C. : Le cinéma, c’est ce qui m’a donné envie de faire de la musique. À 6-7 ans, je suis avec mes parents et on voit un film de Sergio Leone qui me marque par son impact sonore et visuel. La musique d’Ennio Morricone m’a marqué avant même de commencer la musique. C’est vrai qu’on me dit souvent que je fais des choses assez imagées, cinématographiques. Ce sont des influences et références invisibles qui m’ont beaucoup forgé.

G. : Comment as-tu mis ça en place dans Revenant ?

C. : Je voulais jouer avec les codes de l’orchestre dans un morceau comme Revenant qui est très symphonique, et après Respirator où il n’y a presque plus rien. Je voulais jouer avec tous ces reliefs. C’est aussi le jeu du cascadeur d’être sur le fil de plein de choses, d’être un équilibriste.

G. : Tu crées des images par la musique…

C. Oui, quand on fait un disque on réalise comme un réalisateur de cinéma. C’est aussi vrai dans le sens où il y a les décors, les costumes, les éclairages, tu choisis ton casting, tu écris un synopsis… Dans ce que je fais, ça s’auto-alimente.

G. : J’ai remarqué ta collaboration avec Stuart Staples sur Wanted. Il a quelque chose de mélancolique, presque sombre dans sa voix et sa manière de chanter. Est-ce que c’est ça qui vous lie ?

C. : C’est drôle parce qu’il chantait déjà sur Crossing dans mon deuxième album. Comme il a une voix de baryton, je me disais que c’était la figure du revenant. Je me dis qu’il y a quelque chose de très visuel dans sa voix et donc c’est l’idée de le faire revenir sur cet album-là. C’est une figure assez charismatique qui est importante dans l’histoire de la musique, à mes yeux comme Christophe. Là, je lui laisse plus de place, c’est lui qui devient le chanteur principal et moi une voix de refrain qui l’accompagne. Ça me plaisait d’être plus un producteur qu’un chanteur à ce moment-là. Laisser la place, en restant dans l’ombre.

 

G. : Cascadeur a l’allure d’un super-héros avec sa super combinaison. Ce sont des codes avec lesquels tu voulais jouer ?

C. : Oui, je voulais jouer avec les codes du super-héros en sachant pertinemment que je n’en suis pas un. Il fallait que ça reste un peu maladroit et enfantin, je ne voulais surtout pas être le sauveur du monde.
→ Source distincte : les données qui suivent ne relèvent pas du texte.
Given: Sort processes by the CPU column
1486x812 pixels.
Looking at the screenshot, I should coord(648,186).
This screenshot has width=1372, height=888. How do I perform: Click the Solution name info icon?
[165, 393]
Ce qui me plaît, c’est le contraste entre l’image guerrière du super-héros, et en même temps ce qu’il se passe musicalement. J’ai l’impression qu’avec ce contraste ce que je fais existe. Si j’étais à visage découvert, ma fragilité serait autre, là je fends une armure. Comme un enfant qui oserait plus pleurer quand il est déguisé en Zorro. Voir un super-héros dans ses failles, ça me touche plus qu’une figure impénétrable.
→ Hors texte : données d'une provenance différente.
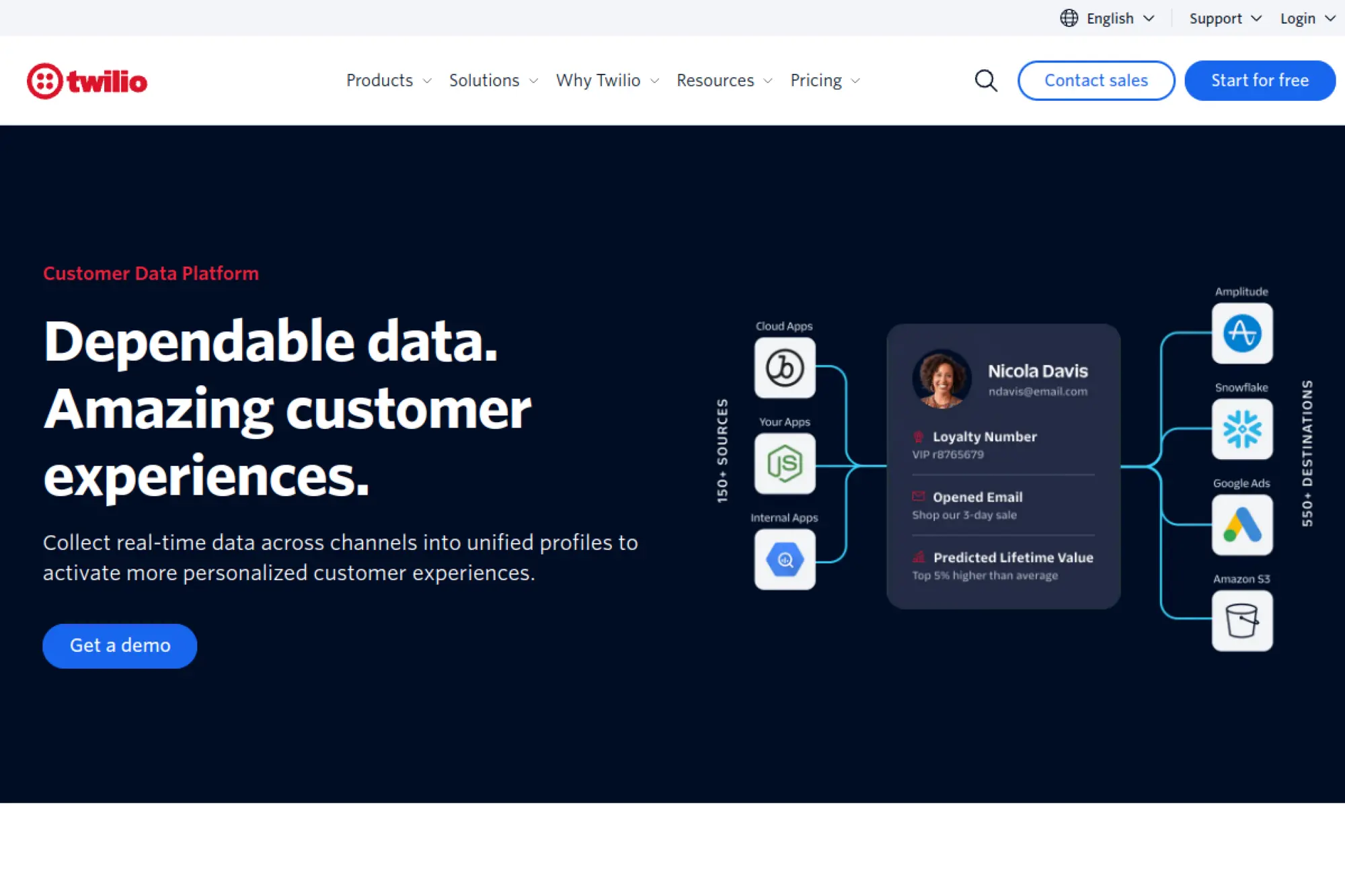This screenshot has width=1345, height=896.
Task: Select the Snowflake destination icon
Action: pyautogui.click(x=1242, y=430)
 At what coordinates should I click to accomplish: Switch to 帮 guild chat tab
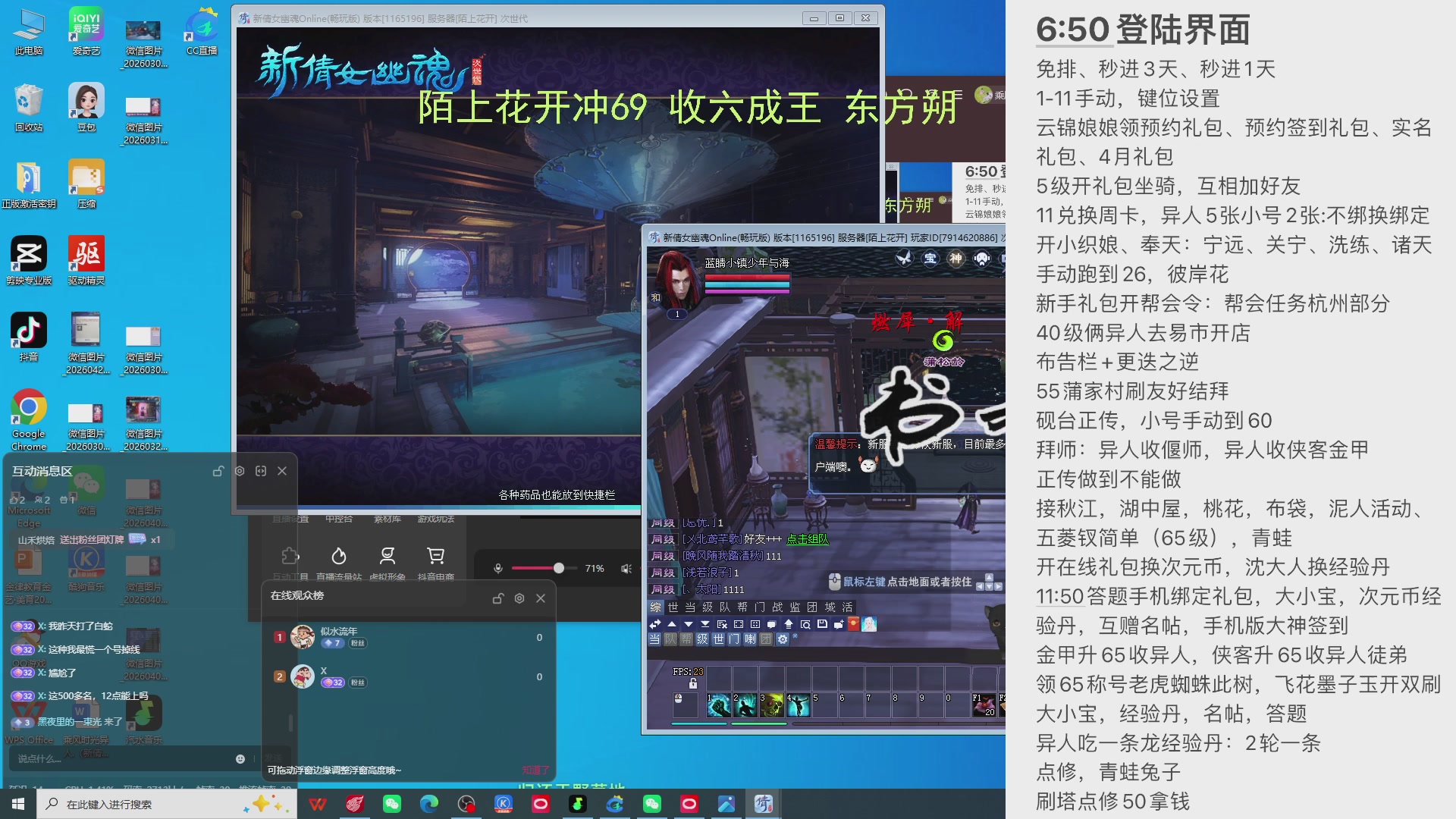tap(742, 607)
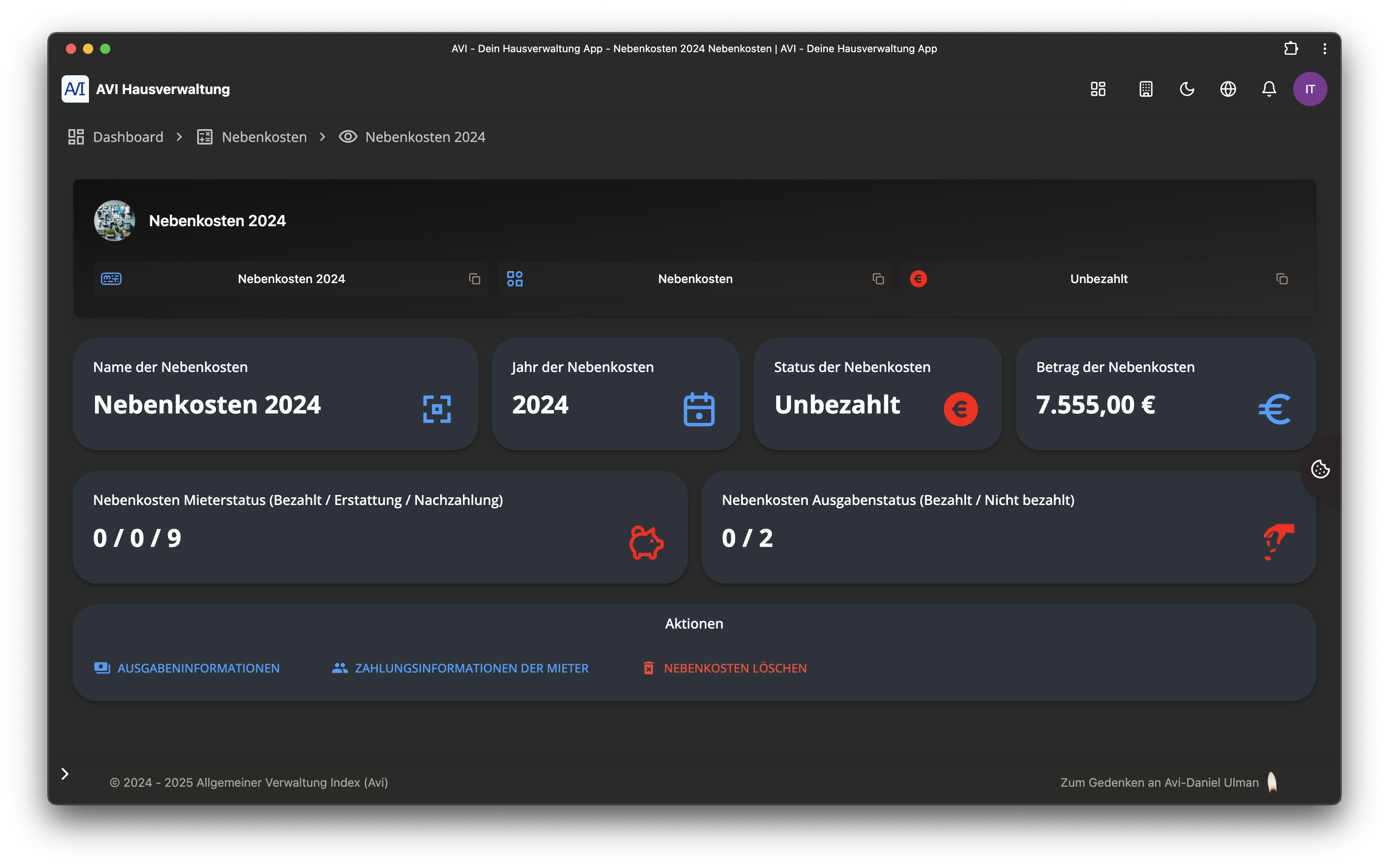The image size is (1389, 868).
Task: Copy the Nebenkosten 2024 name field
Action: tap(474, 279)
G. : Pour finir, on termine avec notre question signature chez Arty Magazine, quelle est ta définition d’un artiste ?

C. : Ne pas forcément savoir qu’on en est un. Je ne me considère pas comme un artiste, il y a cette idée de ne pas en être complètement conscient, bien qu’on sache que l’on fait quelque chose de particulier. Il y a aussi cette idée de prendre plaisir à jouer. On joue du piano, de la guitare, et souvent on perd un peu cette notion de plaisir et de jeu. Par ce que je fais, je peux enlever mon armure d’adulte plus facilement et me sentir libéré d’une certaine inhibition quand je deviens Cascadeur. L’artiste est quelqu’un qui ose être lui-même et s’extraire de certaines normes pour revenir aux autres.